The War on Schools
By BOB HERBERT - NYT, march 6, 2003 - original
There's something surreal about the fact that the United States of America, the richest, most powerful nation in history, can't provide a basic public school education for all of its children.
Actually, that's wrong. Strike the word "can't." The correct word is more damning, more reflective of the motives of the people in power. The correct word is "won't."
Without giving the costs much thought, we'll spend hundreds of billions of dollars on an oil-powered misadventure in the Middle East. But we won't scrape together the money for sufficient textbooks and teachers, or even, in some cases, to keep the doors open at public schools in struggling districts from Boston on the East Coast to Portland on the West.
In Oregon, which is one of many states facing an extreme budget crisis, teachers have agreed to work two weeks without pay, thus averting plans to shorten the school year by nearly five weeks. A funding crisis in Texas, where the state share of school financing has reached a 50-year low and is expected to go lower, has local officials preparing for cuts in everything from extracurricular activities and elective subjects (like journalism) to teachers, counselors and nurses.

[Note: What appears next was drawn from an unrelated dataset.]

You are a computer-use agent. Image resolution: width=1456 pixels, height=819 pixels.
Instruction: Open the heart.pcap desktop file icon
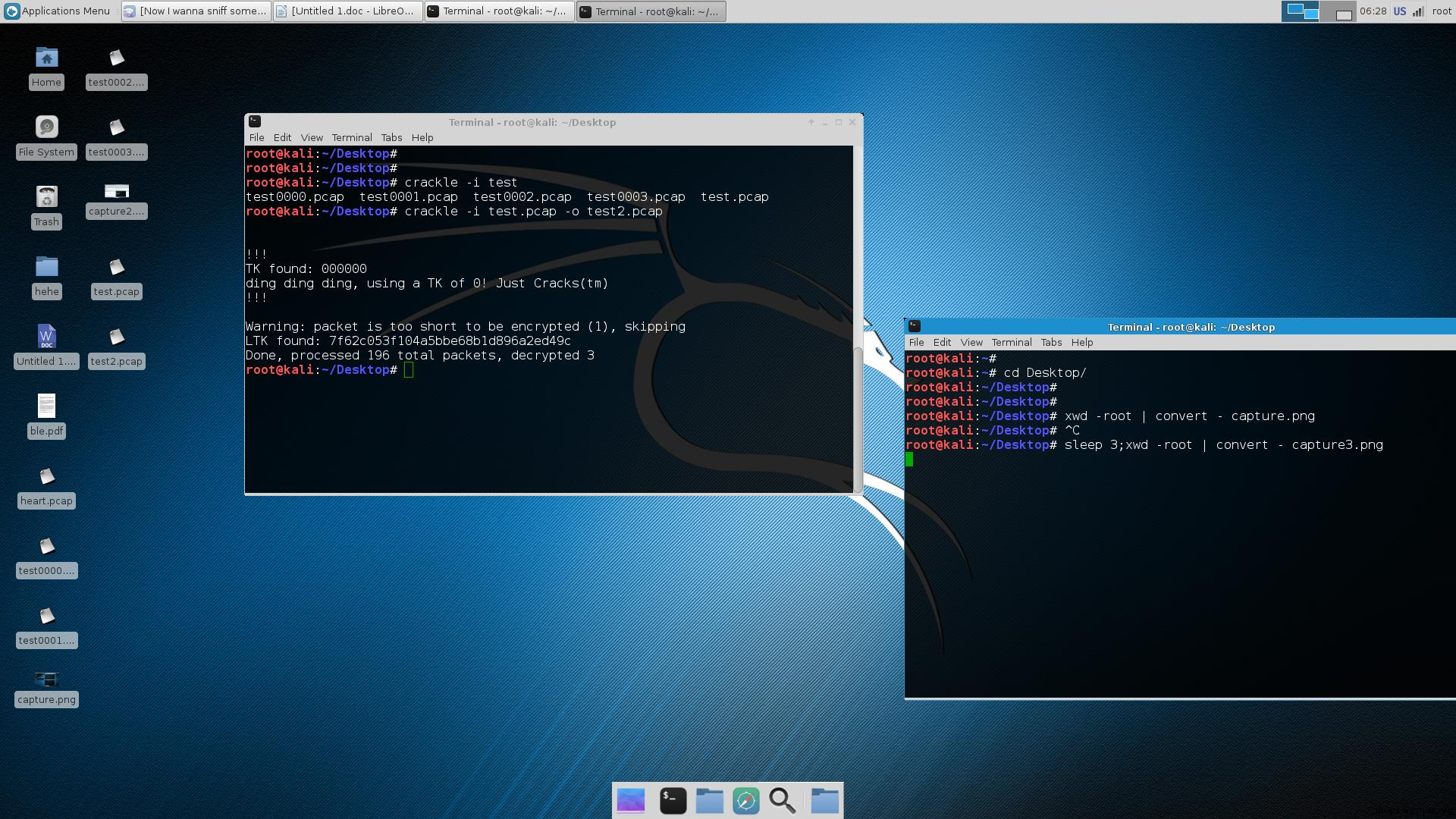(x=46, y=478)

"Districts across the state have been in a cost-cutting mode for a number of years," said Karen Soehnge of the Texas Association of School Administrators. "When you continue that cutting over a lengthy period of time, you're cutting to the bone. We're concerned because in Texas we have increased standards for student learning. So we have increasing expectations and diminishing resources, two irreconcilable forces."

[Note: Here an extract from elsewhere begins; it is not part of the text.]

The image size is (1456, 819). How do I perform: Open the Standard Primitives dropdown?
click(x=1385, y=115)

Similar stories can be heard in state after state. In New York, more than 1,000 students, teachers, administrators and activists traveled to Albany on Tuesday to march against proposed state budget cuts that are so severe they mock the very idea of the sound, basic education the state is obliged by law to provide.

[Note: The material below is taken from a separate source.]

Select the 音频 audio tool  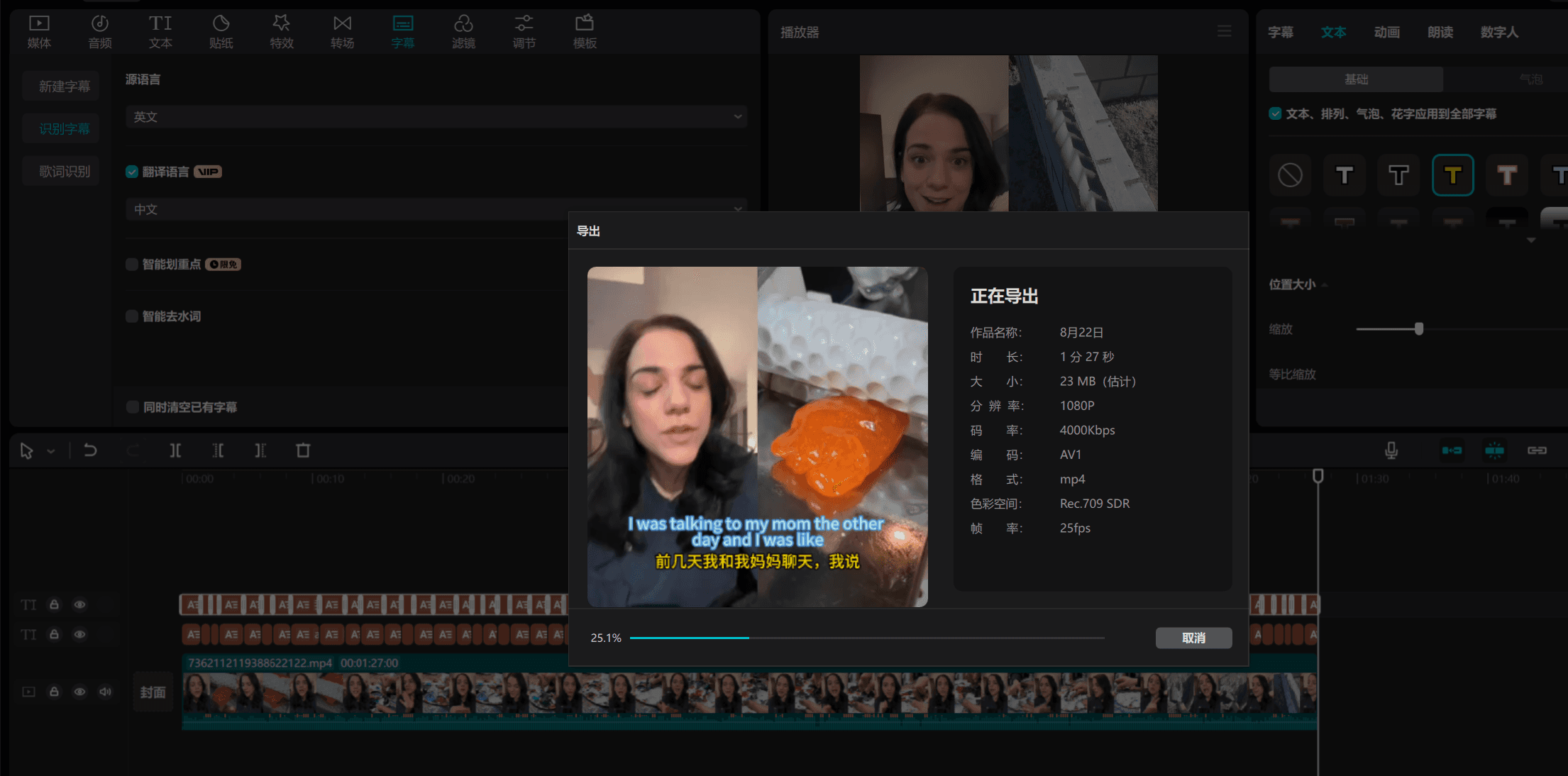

Among the banners and signs waved by the students was a placard that showed an American flag and said: "Public Education — An American Dream. A Dream That No One Wants to Pay For."
The superintendent of the Buffalo school system, Marion Canedo, was among those who traveled to Albany. When she talks about the cuts she's had to make and the cuts currently being considered, her voice has the tone of someone who has just witnessed a chain-reaction auto wreck. "It's the worst thing I've ever seen, and I've been in the district 35 years," she said. "I mean we're looking at crazy things, like a four-day week, no kindergarten, no pre-kindergarten, no sports."
If Gov. George Pataki's proposed cuts are enacted, the Buffalo schools will be in a $65 million budget hole, with no viable solutions in sight.
"I've done everything I could think of," Ms. Canedo said. "I've closed schools. I've suspended service at schools. It's been horrible." There is no way to overstate the gulf between the need for funding and the reality of funding in urban school districts. And that gulf is widening, not narrowing.
Ms. Canedo gave one example of the many extraordinary needs. "I have students who come here as maybe sophomores speaking no English whatsoever," she said. "We have to make sure they pass the English Regents or they're not going to have a high school diploma. Our job, our core mission, is to educate, not to warehouse. So we need to give that student extra English all year long."
Education is the food that nourishes the nation's soul. When public officials refuse to provide adequate school resources for the young, it's the same as parents refusing to feed their children.
It's unconscionable. It's criminal.
The public school picture across the country is wildly uneven. There are many superb school districts. But there are so many places like Buffalo (including big and small cities and rural areas), where the schools are deliberately starved of the resources they need, and those districts are the shame of a great nation.
When it comes to education financing, the divisions among federal, state and local government entities are mostly artificial. It's everyone's obligation to educate the next generation of Americans.
It's an insane society that can contemplate devastating and then rebuilding Iraq, but can't bring itself to provide schooling for all of its young people here at home.